Più povero e precario, il lavoro ai tempi di Meloni

Il lavoro ai tempi di Meloni è più povero e precario. Crescono gli occupati, ma c'è poco da esultare: siamo ultimi in Europa per under 34.

Più povero e precario, il lavoro ai tempi di Meloni

“Fannulloni” e “bamboccioni” solo due dei tanti aggettivi utilizzati in modo denigratorio da alcune forze politiche per qualificare i nostri giovani. Quegli stessi esponenti partitici che, sedendo oggi tra i banchi del governo, hanno visto nell’abolizione del reddito di cittadinanza la ragione dell’incremento del dato occupazionale salvo ignorare strumentalmente che si tratta di lavoro povero, precario e senza tutele.

Per quanto riguarda l’occupazione giovanile, non avendo dati da sbandierare ma solo l’imbarazzo da nascondere (l’Italia è fanalino di coda in Europa con i più bassi dati occupazionali per gli under 34) la colpa è di una generazione incapace di fare sacrifici e che piuttosto preferisce accrescere la percentuale dei neet, realtà sulla quale deteniamo invece un triste primato europeo. Pare che il problema sia il mismatch, ovvero il disallineamento della domanda con l’offerta di lavoro, che a sua volta dà vita a problematiche ben note come l’overeducation.

Nel primo caso il paradosso che si crea consiste in una serie di posizioni lavorative che restano vuote con degli occupabili inadatti al ruolo o che semplicemente non hanno incontrato la domanda di lavoro; nel secondo caso abbiamo un eccesso di competenze acquisite con percorsi universitari e di specializzazione per lavori che non solo non le richiedono, ma prevedono salari decisamente più bassi rispetto alla formazione di quella determinata risorsa umana.

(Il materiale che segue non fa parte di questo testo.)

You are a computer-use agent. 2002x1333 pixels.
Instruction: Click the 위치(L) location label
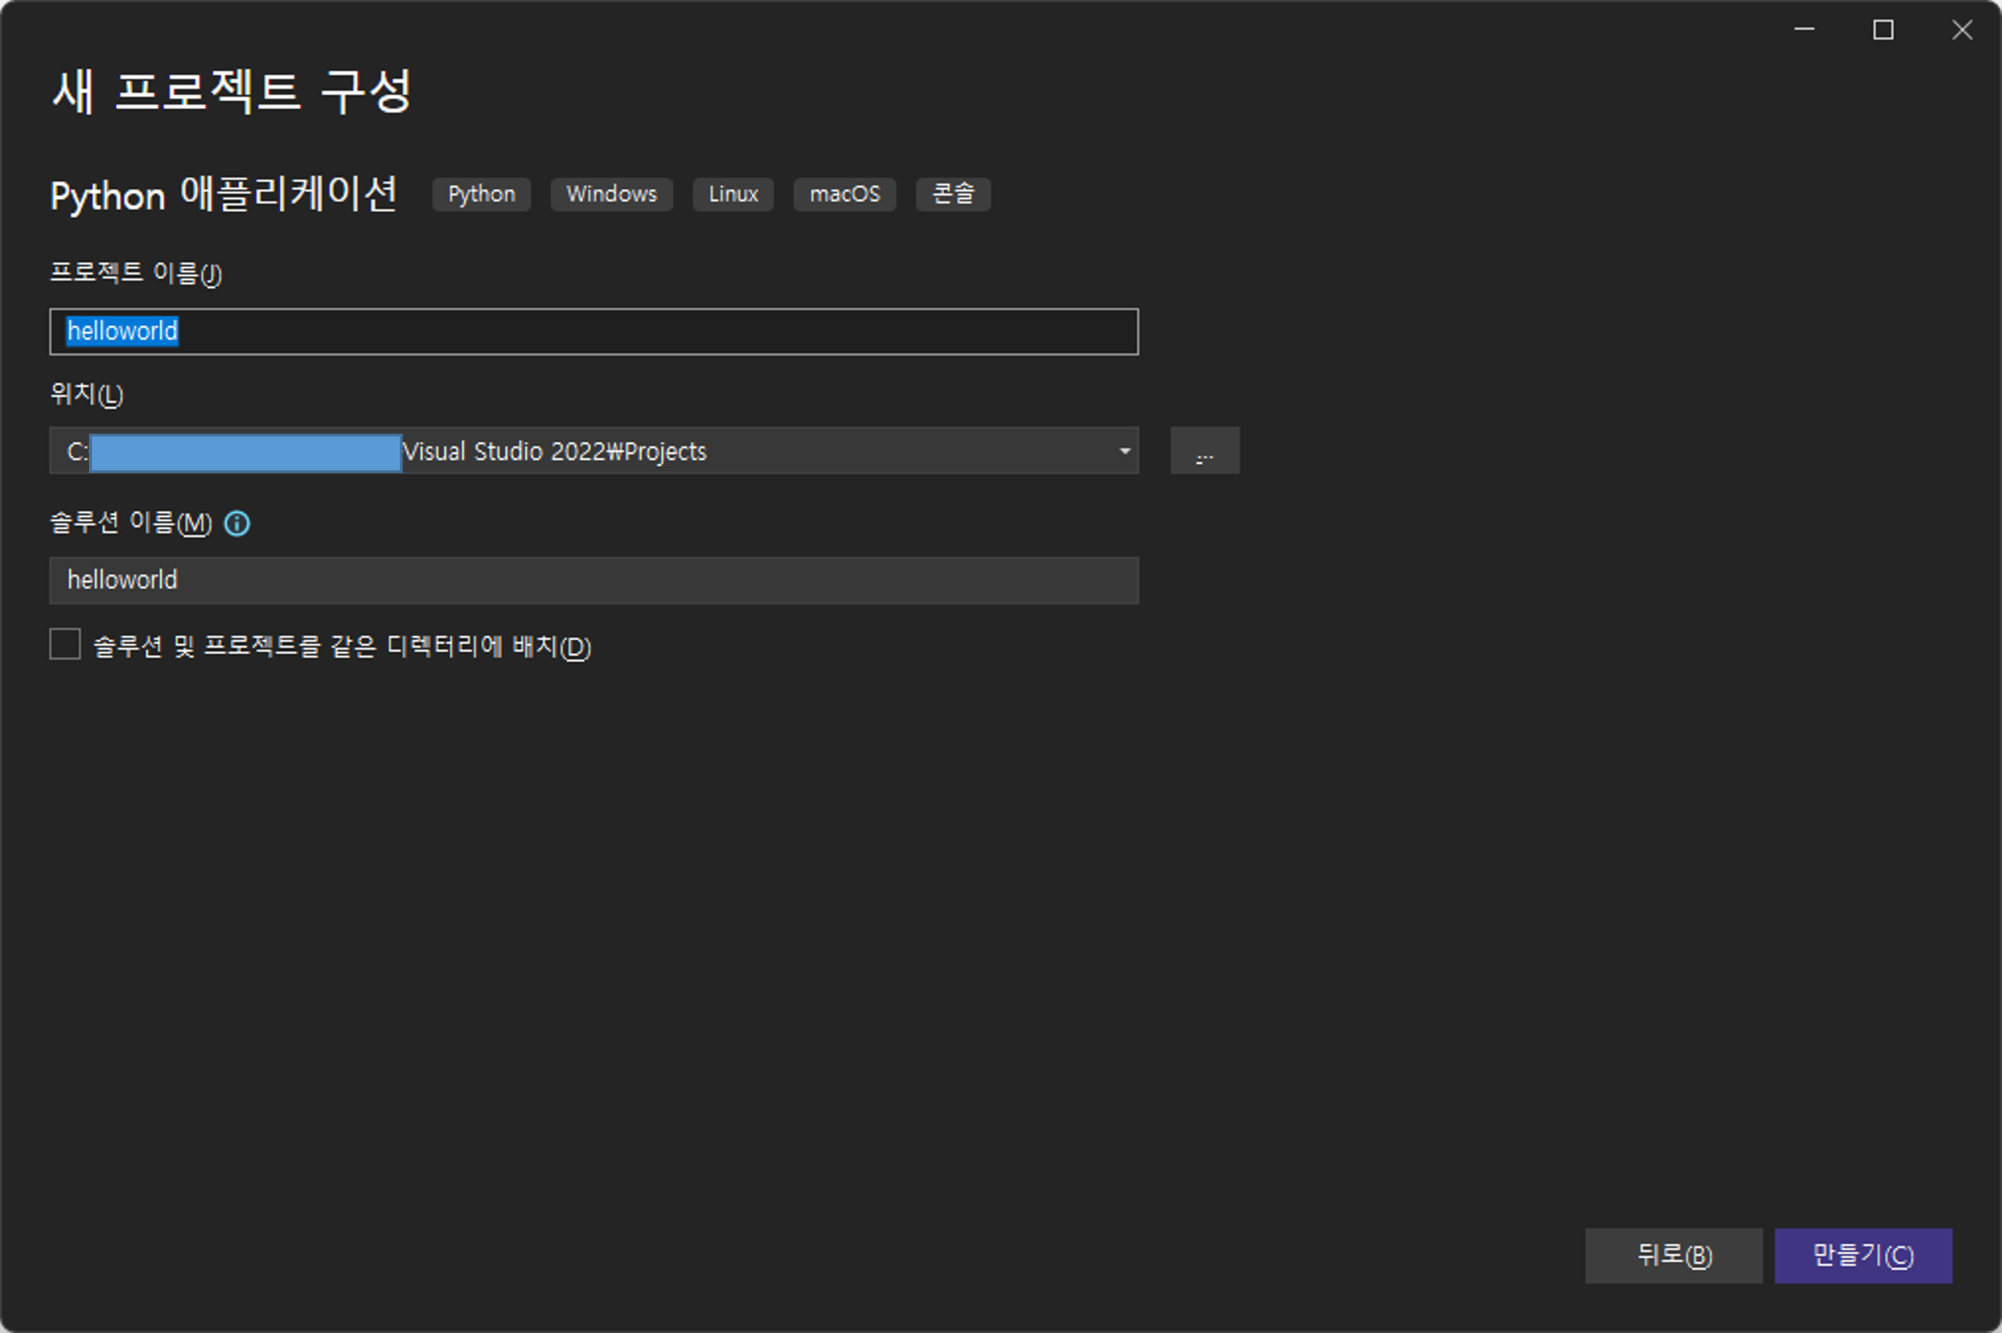(x=87, y=394)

La scuola, in questo scenario, acquista un ruolo centrale perché – oltre a lasciar emergere le reali inclinazioni e talenti dei ragazzi – deve garantire un’offerta formativa al passo con le grandi rivoluzioni culturali e occupazionali che caratterizzano il nostro tempo, orientando al lavoro nel virtuoso dialogo con le imprese del territorio. La riforma Valditara, pare che il Liceo del Made in Italy non vada così bene (ma aspettiamo i numeri ufficiali nei prossimi giorni), si prefigge questi obiettivi. Ferma al Senato è la riforma degli istituti tecnici che dovrebbe vedere la luce entro fine febbraio (entrando così in vigore dal prossimo anno) e che prevede il superamento del mismatch della domanda e dell’offerta di lavoro con il rafforzamento della competitività imprenditoriale attraverso l’immissione di giovani già formati all’ interno delle aziende.

Sarebbe tutto fantastico se non venissimo da decenni di fallimentare alternanza scuola-lavoro (ricordiamo casi di cronaca in cui la mancanza di sicurezza dei ragazzi ha condotto a tragici fatti di cronaca) e contratti di apprendistato che nascondevano forme di sfruttamento economico che non preludevano ad alcuna stabilizzazione della posizione lavorativa e a nessuna reale formazione. Se poi analizziamo le già note criticità della continuità tra sistema scolastico e mondo professionale assieme al ddl sull’autonomia differenziata, il disastro annunciato si fa ancora più evidente. Il Disegno di Legge in discussione da ieri (16 gennaio), mira a concedere alle regioni a statuto ordinario, su richiesta, la competenza esclusiva sull’intera materia dell’istruzione rischiando di smantellare un sistema unitario che si poggia su un diritto costituzionale.

La scuola statale e nazionale è l’unica soluzione affinché tutti, lavoratori e studenti, possano godere degli stessi diritti indipendentemente dal territorio di appartenenza. Se con una mano il governo finge di dare risposte ai nostri giovani (riforma Valditara) dall’altra prova a toglierci dei diritti (Ddl Calderoli), in barba alla coesione e all’unità nazionale di cui si sono retoricamente eletti a difensori.